A Can-did Conversation with Jason Perkins

The Allagash team is in NYC! Head Brewer Jason Perkins talks to us about their new releases, the canning process and how they are spending their time in New York.




The Allagash team is currently here in NYC and kicked off the week with the annual Allagash and Institute of Culinary Education Cookoff. Why is this an important event for Allagash to be a part of every year?


We've been doing this event for 17 years now. At the brewery, we're big proponents of pairing beer with food. Whether that's Tripel with oysters or Allagash White with cheese. Beer is such a versatile beverage when it comes to pairing, and the ICE competition is a celebration of that. Plus, it's important that there's a philanthropic aspect to the competition. All three finalists receive scholarship money.

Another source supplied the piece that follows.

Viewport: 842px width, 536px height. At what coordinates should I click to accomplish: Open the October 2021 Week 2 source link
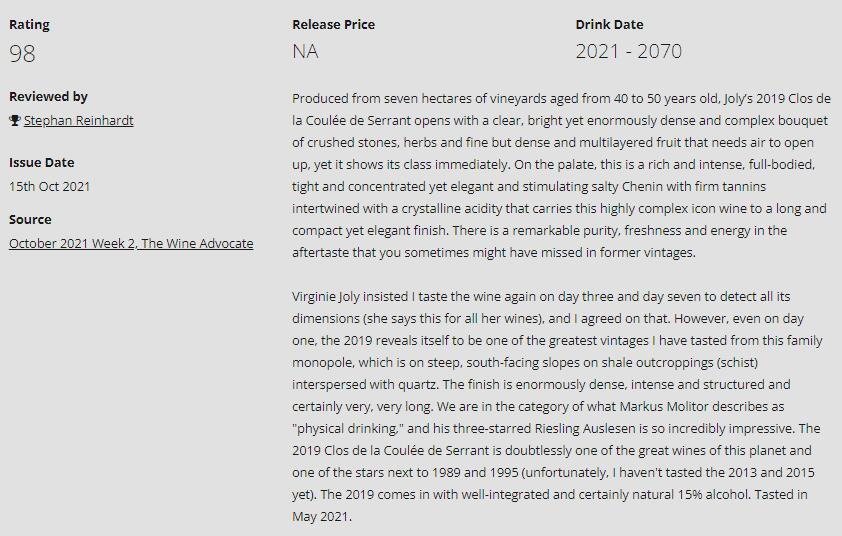coord(131,243)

Allagash will also be at Union Pool on May 15th to launch the new cans. What can consumers expect from this event?

It's a celebration of cans coming to New York City, so there will be plenty of cans of Allagash White and River Trip. Rob and I will be there hanging out, as well. It should just be a great time to come hang out, enjoy a taco, and toast with a can or two of Allagash beer.

Click for details: Allagash Can Launch at Union Pool


Allagash has just released White and River Trip cans in NYC, but they have been in the works for quite some time. What kinds of preparations and planning had to be made before you could release these to the public?


We did quite a few test batches of both these beers to make sure we knew exactly how they'd react to being in a can. We also knew that we wanted to condition them inside the can, so that was an added layer of complexity that we made sure to dial in.

Is can conditioning different than bottle conditioning? If so, how?

The process is basically the same. In fact, we pull the same exact beer into our bottling and canning line. With our current canning line, the can-filling process is slightly different than what we do for bottles, but the mechanics of secondary fermentation in a bottle versus a can are pretty similar.

How difficult is canning Belgian-style beers in comparison to hoppy beers or lagers?


Canning a can-conditioned beer definitely adds difficulty because you're dealing with sugar and live yeast. Luckily, the quality control mechanisms we have in place—from the brewhouse to our lab—after twenty-four years of bottle-conditioning beers helped us make the transition to cans.


River Trip is a new Allagash release, also available in cans. What is this beer about?


Cans are just  more mobile than bottles, so we wanted a beer that we could get out and enjoy. It's brewed in the table beer style, which has a low ABV. We dry-hopped it and added coriander, which is not typical for the style, but they added some nice melon and citrus notes that we think makes the beer that much more refreshing.



We also just received Darling Ruby cans in NYC. Can you tell us a little bit about Darling Ruby and the local fruits used to brew it?


Darling Ruby is another lesser-known style called a Grisette, which is like a cousin to the Saison. We brew Darling Ruby with fresh grapefruit juice and zest. Because we add all of the juice and zest before fermentation, the beer ends up not with a super grapefruit-y flavor, but with a balance of citrus and tropical notes.